**Directions for this task:**
Take from the material every line that contains the word "Icon".

**Data supplied:**
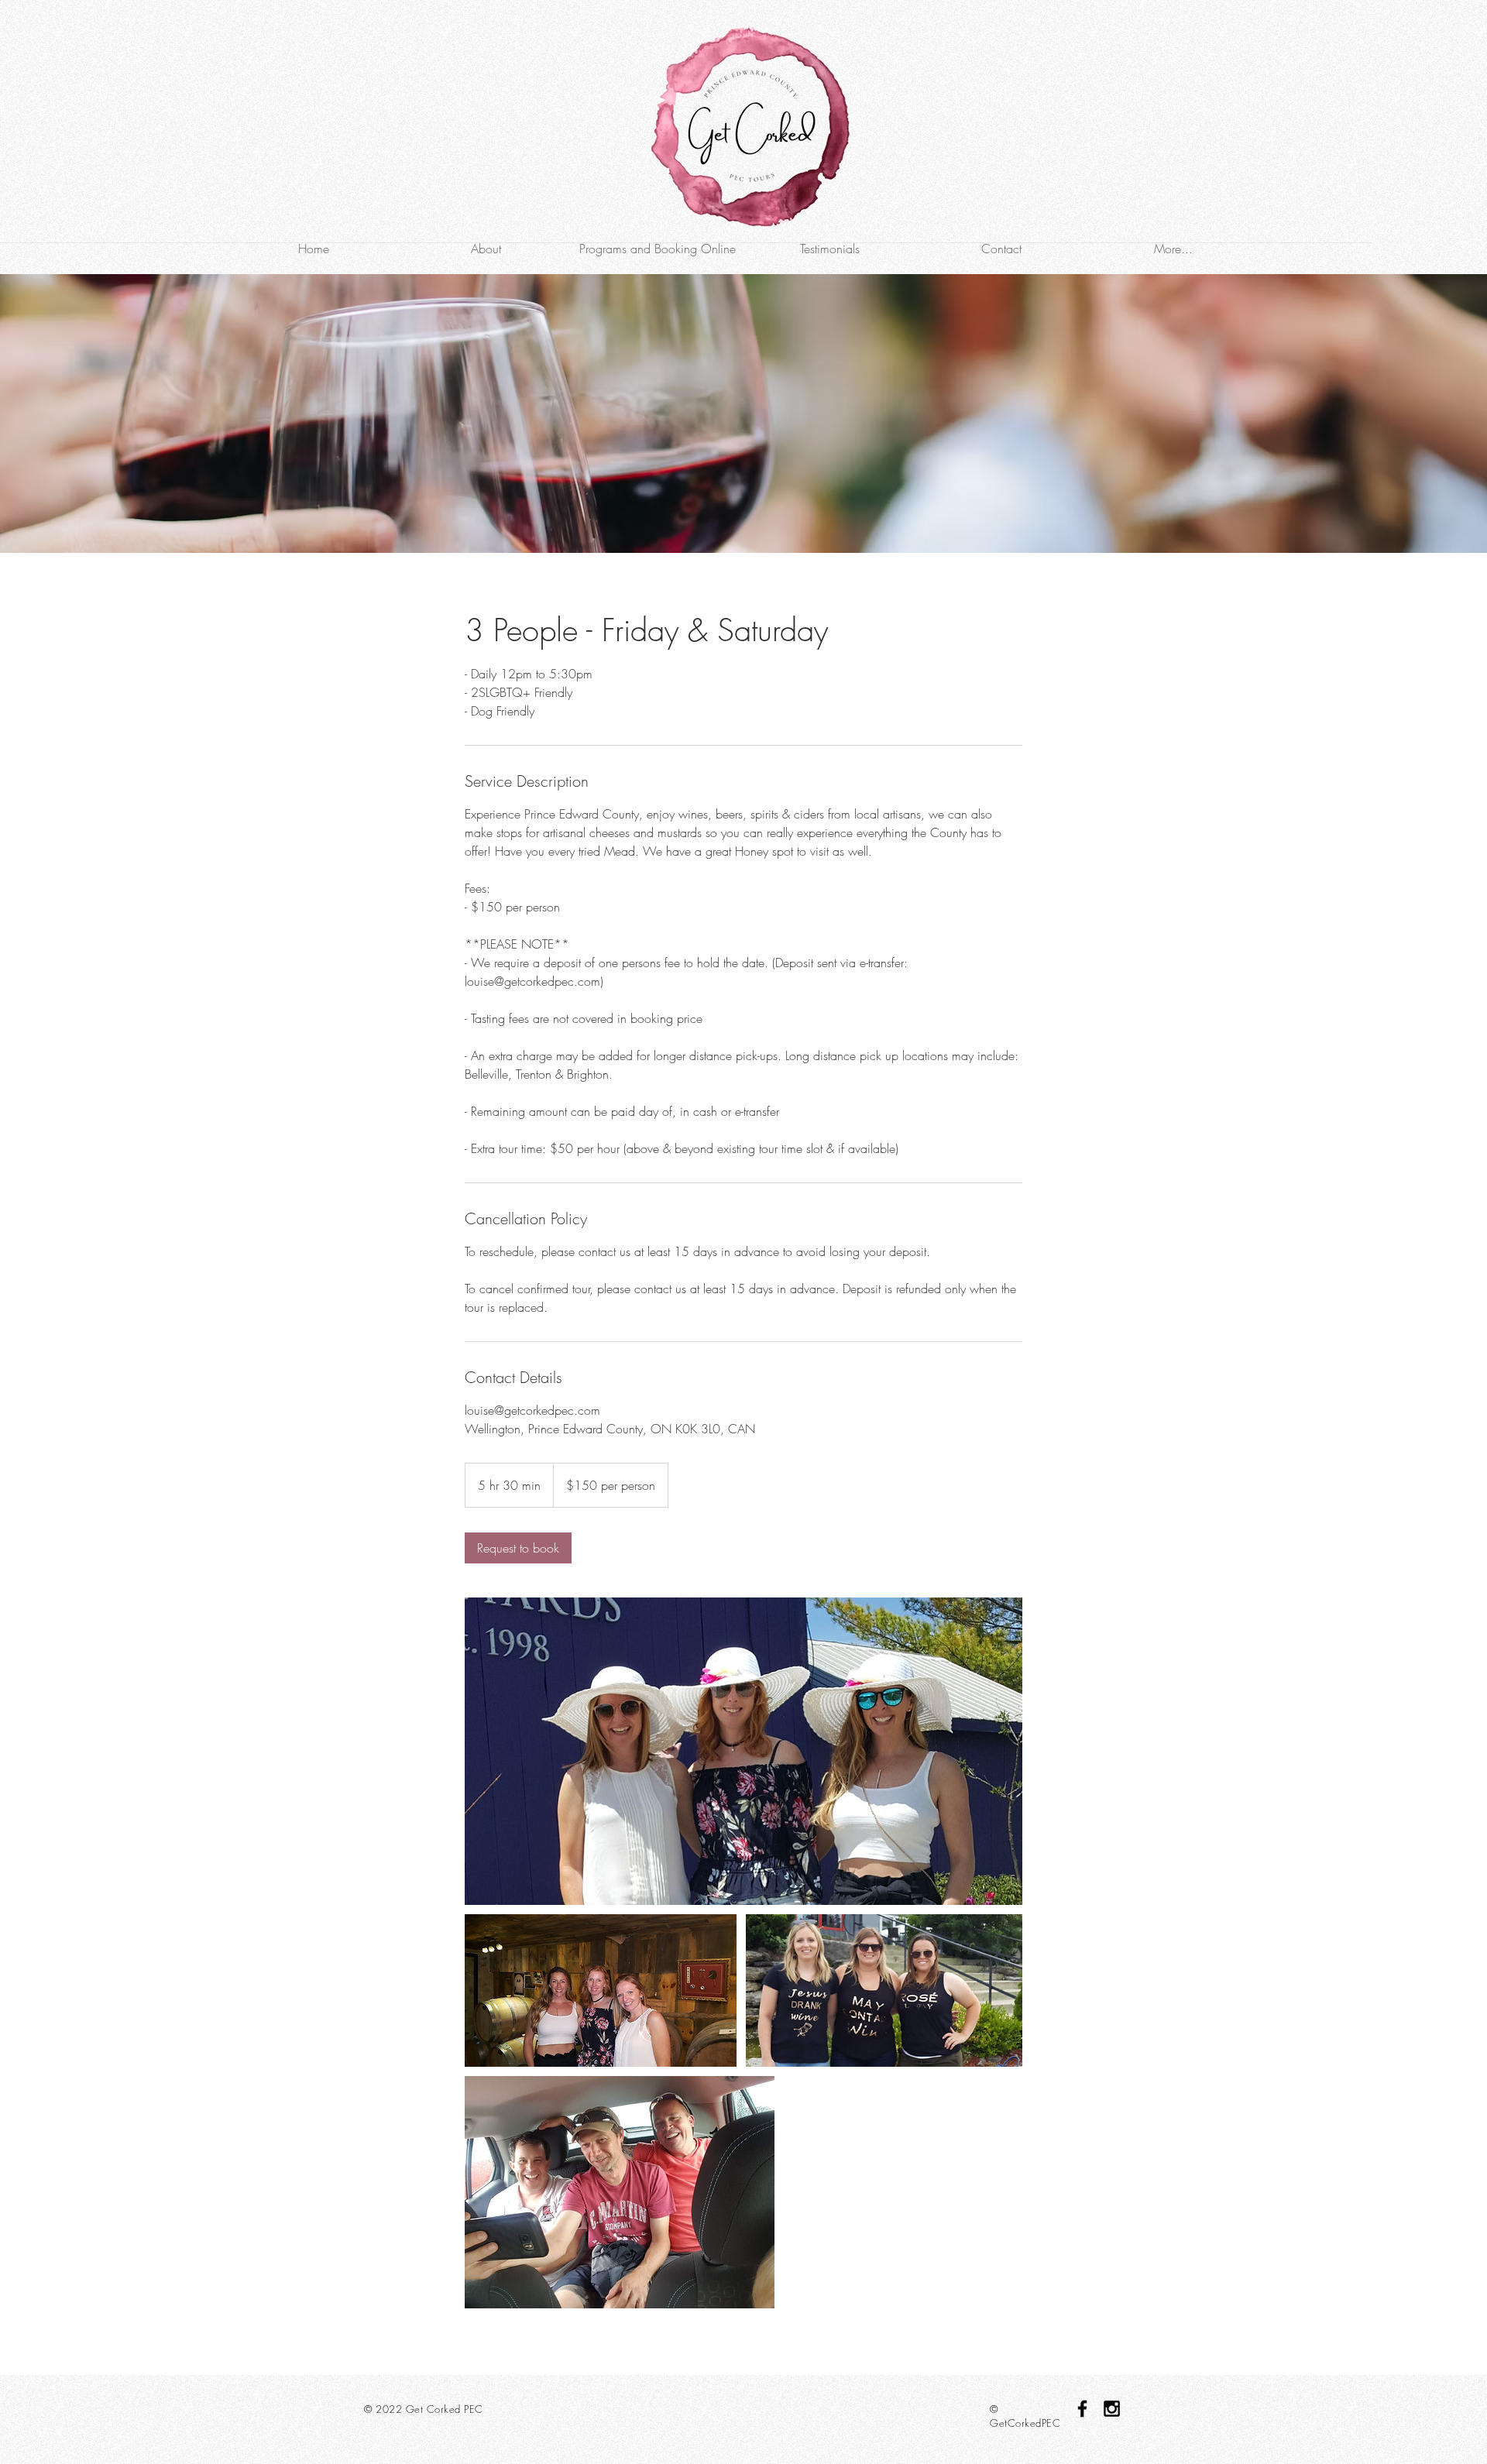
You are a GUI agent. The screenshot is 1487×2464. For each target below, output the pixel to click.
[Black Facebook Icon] (1082, 2408)
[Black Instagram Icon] (1112, 2408)
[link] (518, 1547)
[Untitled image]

**Answer to this task:**
[Black Facebook Icon] (1082, 2408)
[Black Instagram Icon] (1112, 2408)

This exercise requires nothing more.